The Cost of a Low Income Loan

When times get tough, you might need a loan. If you have a low income, you’ve probably investigated multiple low income loan options. When it comes down to doing the loan, it’s important to examine the true cost of it. That involves looking at several qualification and repayment factors.

Investment of Time (the price of your time and effort)
Each lender will have its own approval and qualification process, with some being easier than others. Online lenders are typically quicker than in person. Borrowing from your bank can also be a quick process. See a list of low income loans which are generally a quick process.

Interest Rate (Review calculators to understand costs)
It’s vital to consider the interest rate on the loan. Many smaller short-term loans have high interest rates. Often pitching what the repayment may be versus the costs of the finance. However, do to all the publicity around expensive small loans, many lenders are now providing full transparency in regards to all costs associated with finance.

Payday loans are the least advisable choice, assuming you have alternatives. Their interest rates are extremely high and repayment terms are steep – they’re literally banking on your next paycheck and are generally considered to be predatory. These loans come at a cost, with interest rates beyond that of even credit cards.

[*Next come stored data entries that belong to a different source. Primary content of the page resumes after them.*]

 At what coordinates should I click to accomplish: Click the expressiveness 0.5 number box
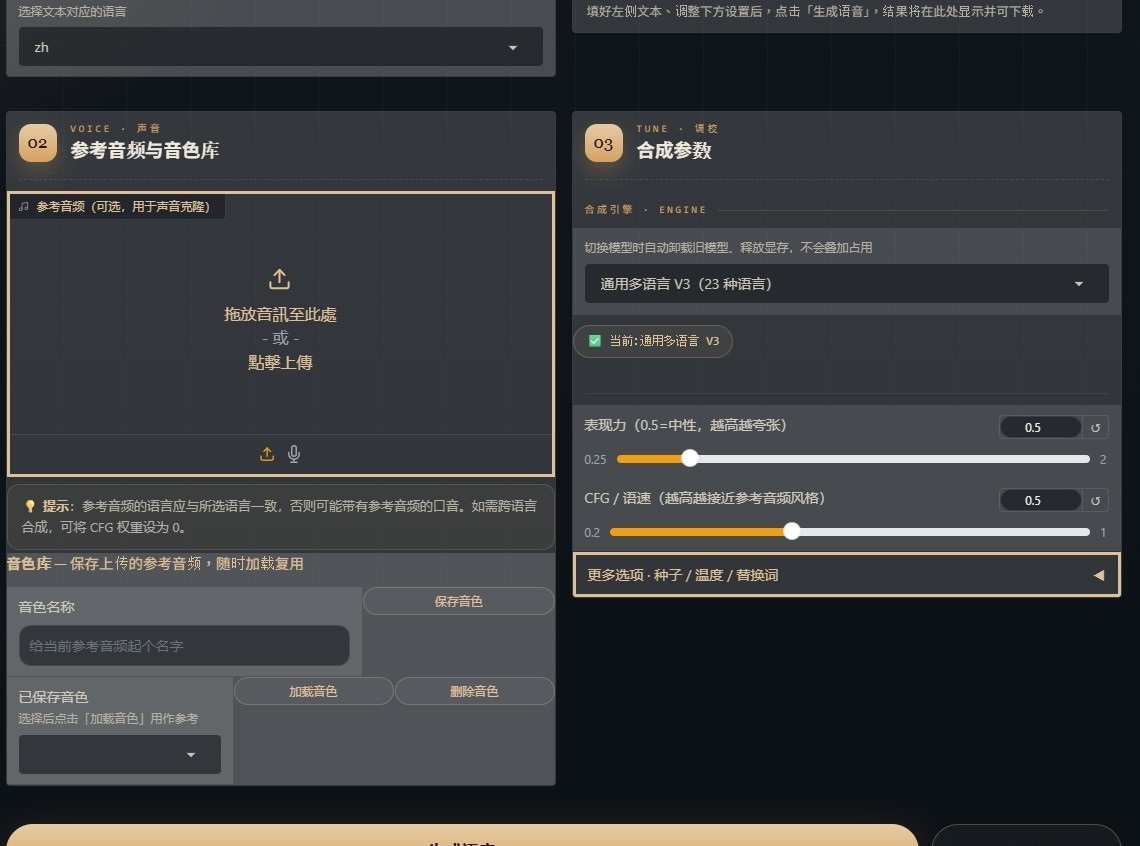1040,427
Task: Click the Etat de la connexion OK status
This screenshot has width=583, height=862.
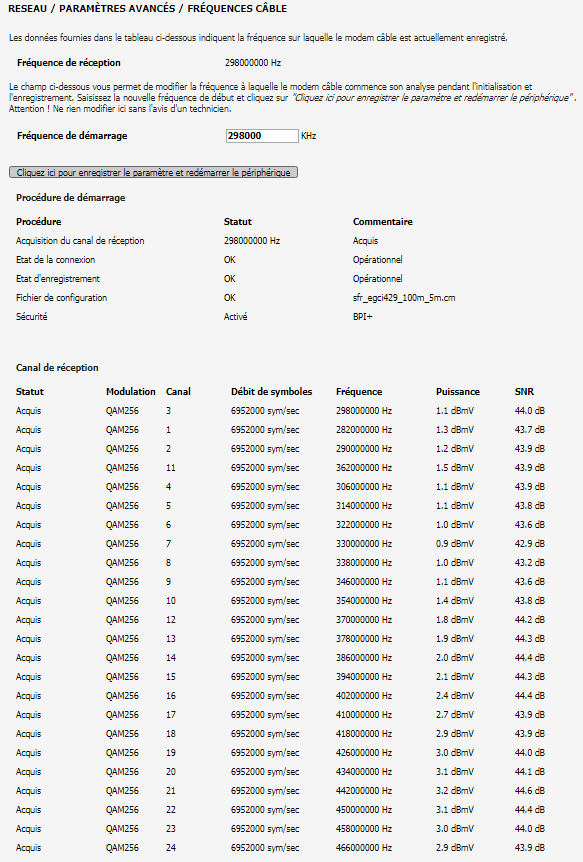Action: 230,259
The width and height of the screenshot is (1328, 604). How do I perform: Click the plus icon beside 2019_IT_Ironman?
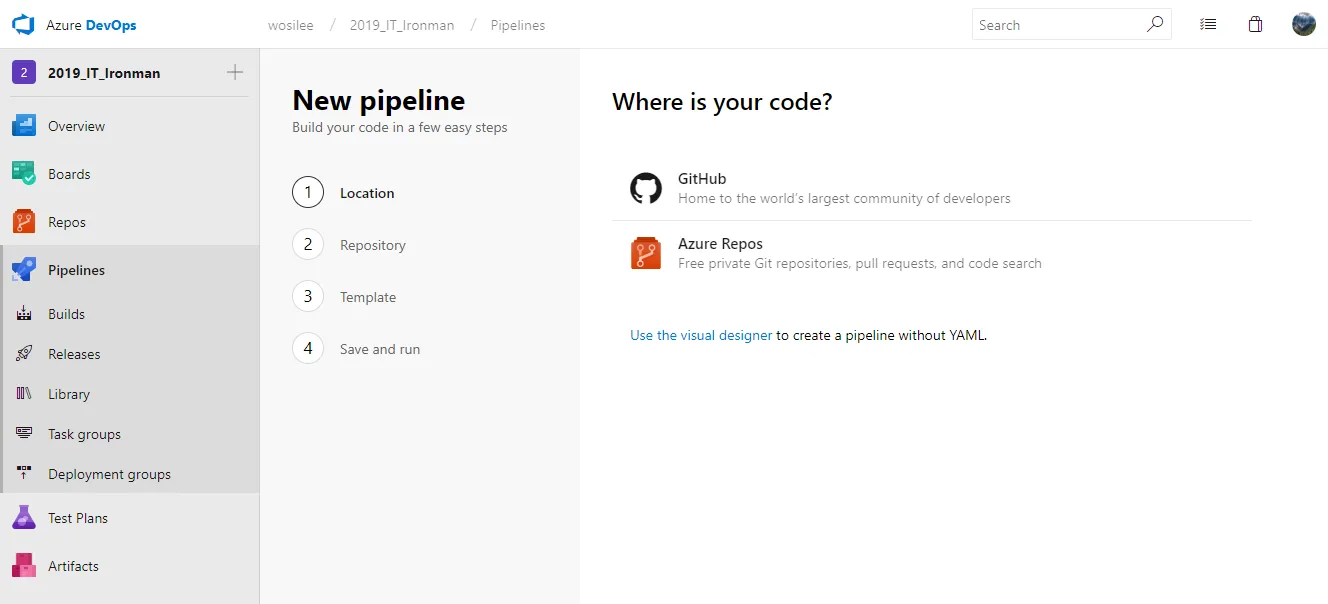pos(235,72)
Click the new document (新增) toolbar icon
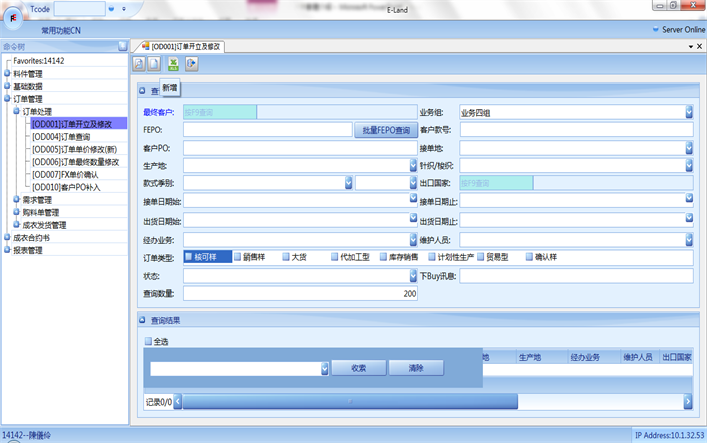The height and width of the screenshot is (443, 707). (154, 64)
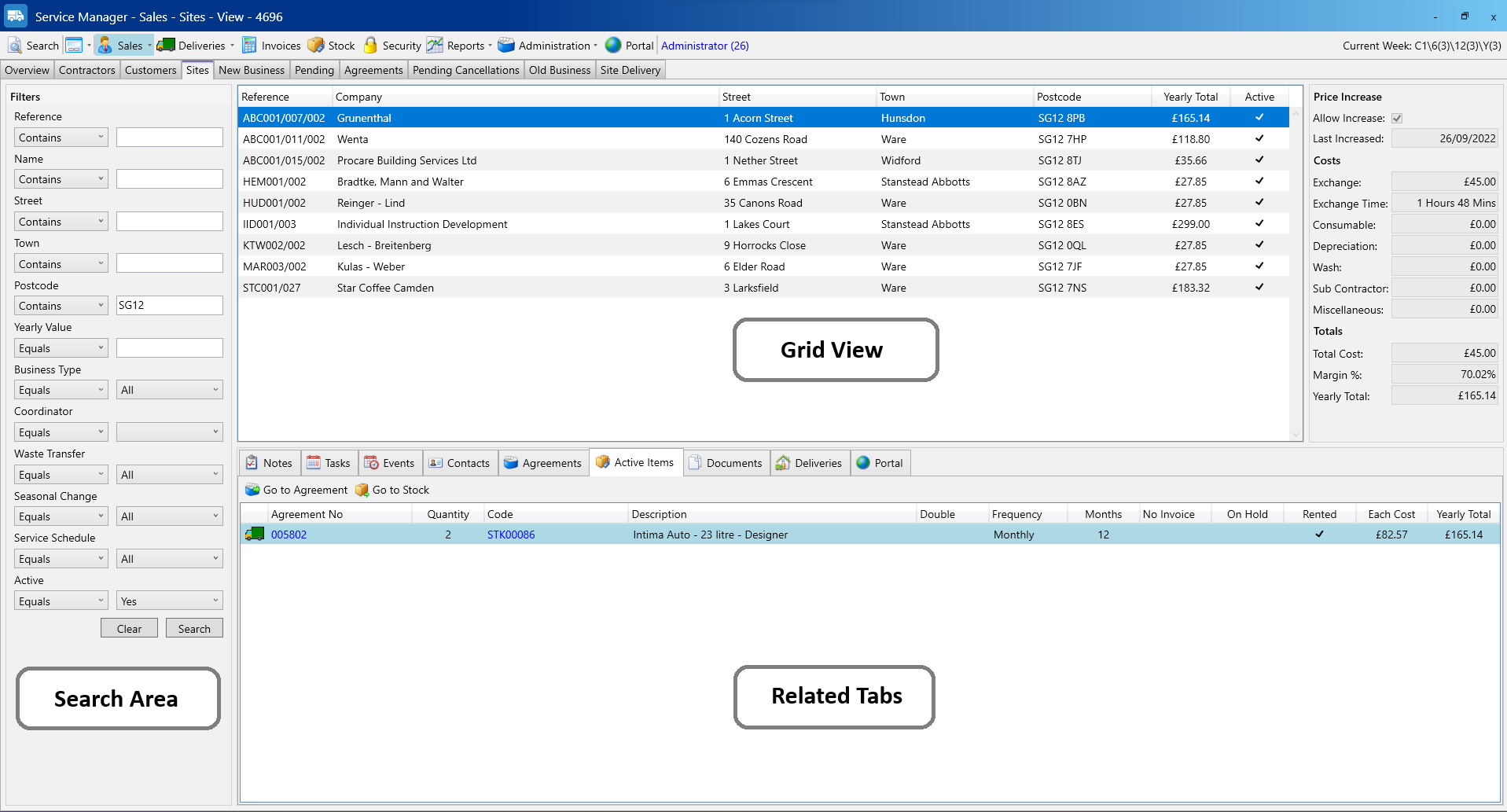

Certain states have outlawed them all together and others have set caps on the amount of interest they can charge – learn more.

Borrowing from a friend or family member might come with strings, but it’s usually a lower cost option with more forgiving repayment terms.

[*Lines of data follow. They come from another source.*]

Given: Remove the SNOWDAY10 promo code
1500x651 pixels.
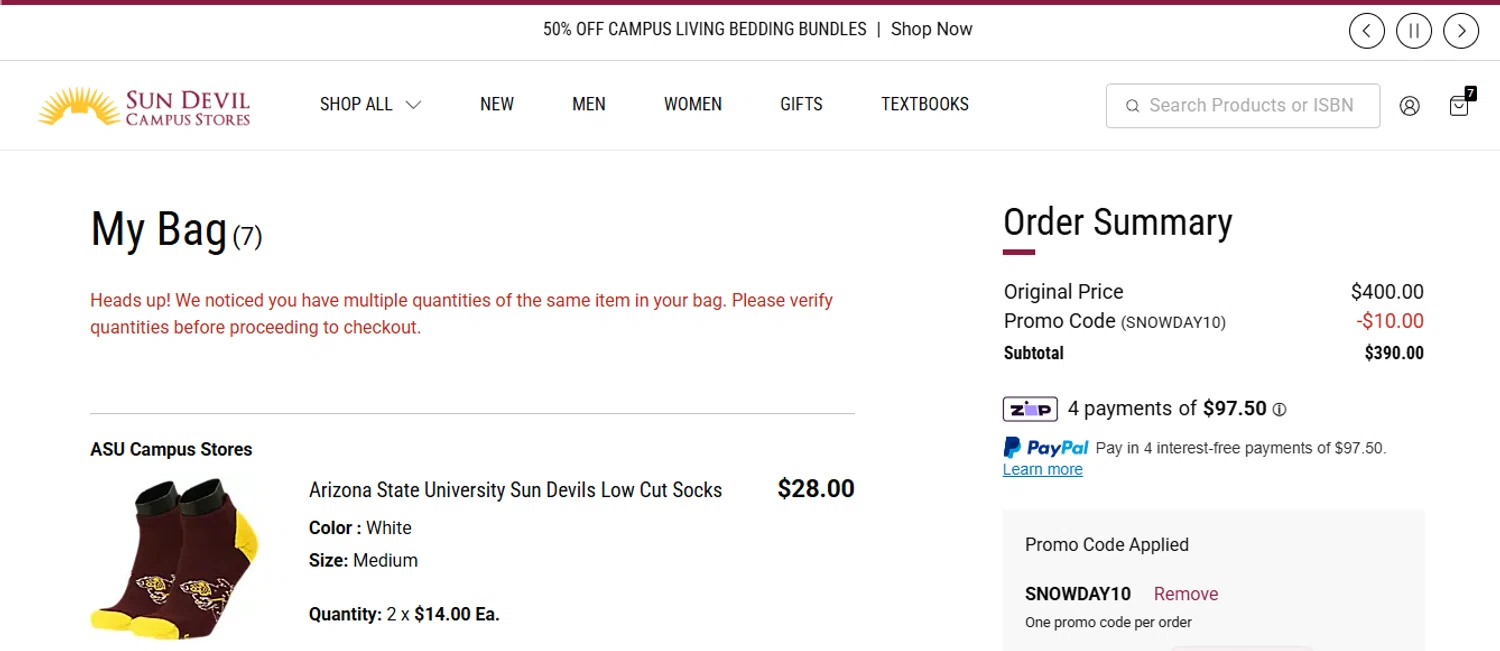Looking at the screenshot, I should (x=1186, y=594).
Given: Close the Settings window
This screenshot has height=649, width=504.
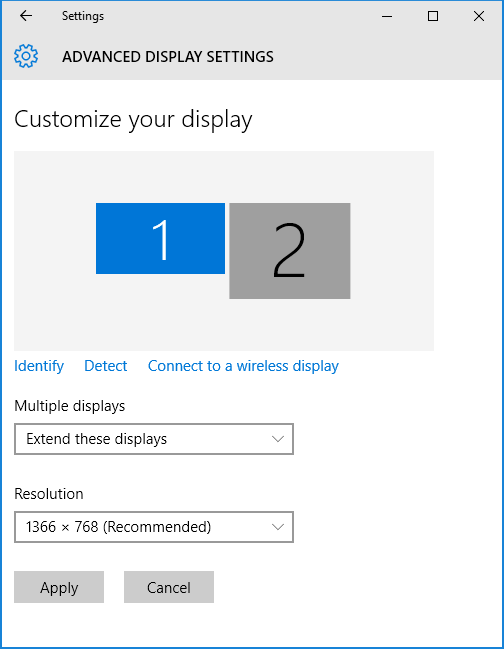Looking at the screenshot, I should click(479, 16).
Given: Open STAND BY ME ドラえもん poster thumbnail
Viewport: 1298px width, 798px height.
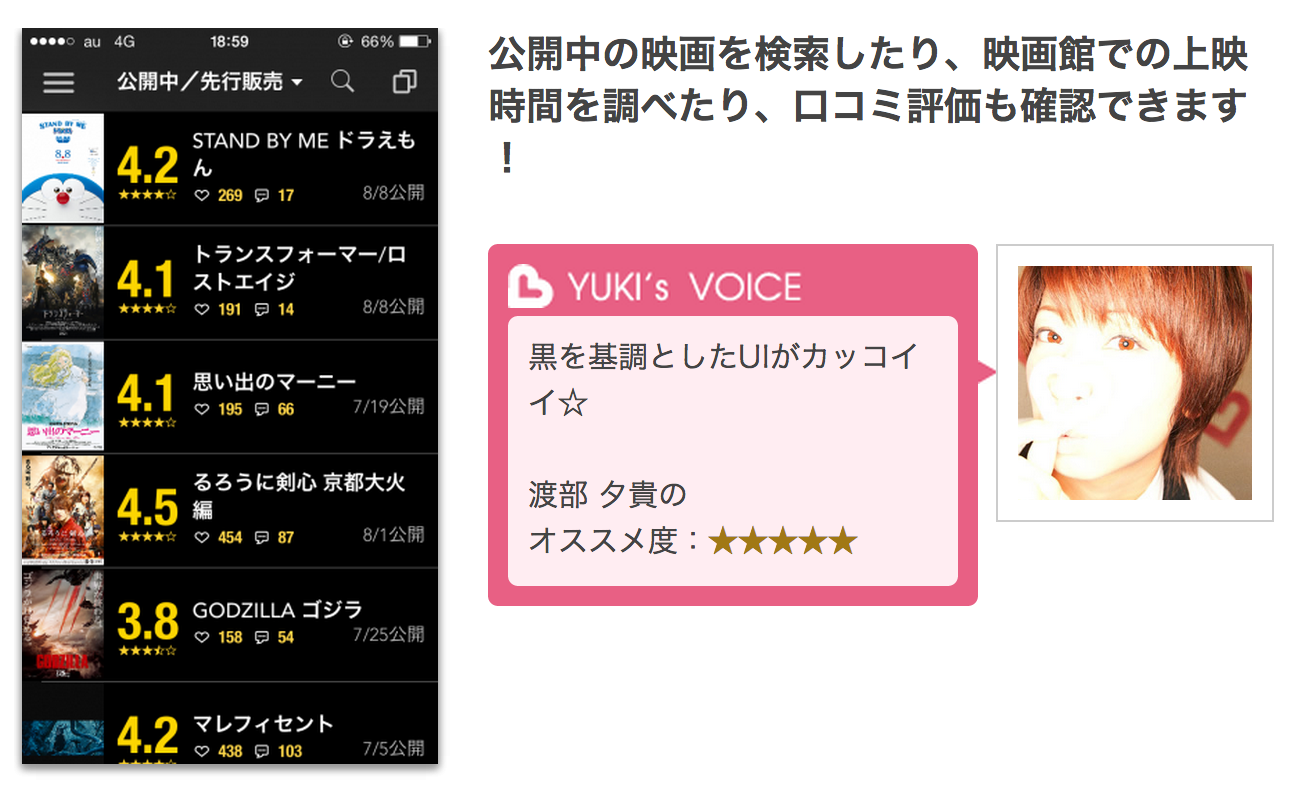Looking at the screenshot, I should coord(63,168).
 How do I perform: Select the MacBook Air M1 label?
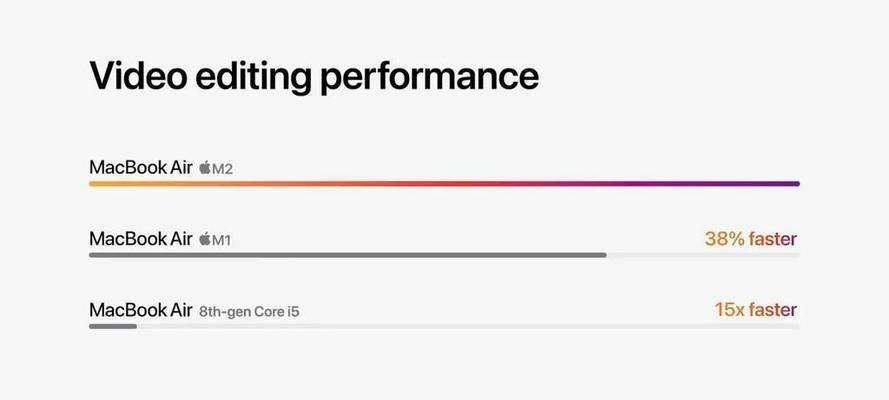pyautogui.click(x=160, y=240)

Bank loans vary greatly – especially when you’re looking at personal loans. They tend to be more reasonable than a payday loan, but the application and disbursement takes some time to go through. If your need is dire, you might not have the luxury of that time.

Penalties (Read the fine print)
It’s also important to consider the penalties if you fail to repay your loan. Many lenders demand high penalties for being late on your loan repayment – even once. Those fees can add up and you may end up in a landslide of debt.

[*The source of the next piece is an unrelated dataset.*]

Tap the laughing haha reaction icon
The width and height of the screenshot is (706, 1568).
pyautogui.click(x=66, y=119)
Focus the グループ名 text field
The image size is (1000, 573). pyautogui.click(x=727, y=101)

Additionally, did you know that some lenders will punish you by paying your loan back early? It’s true! Read the fine print.

Loan Application Fees (Read the fine print and potentially negotiate)
Especially with private lenders, expect an application fee. This covers the work the bank has to do to process your application.

Make the Worksheet
When considering your different loan options, make a worksheet. Make sure to include the different costs:

  • Time
  • Interest
  • Application Fees
  • Penalties
  • Other expenses, such as transportation costs to and from the bank, especially if you need to take public transit

When you’re in need, it’s difficult to think clearly sometimes. That’s why having it all tallied up on a spreadsheet can help. Plus, you can bring this sheet in to your financial counsellor if you need help evaluating the options.

Whatever decision you make, ensure it’s a well-researched one.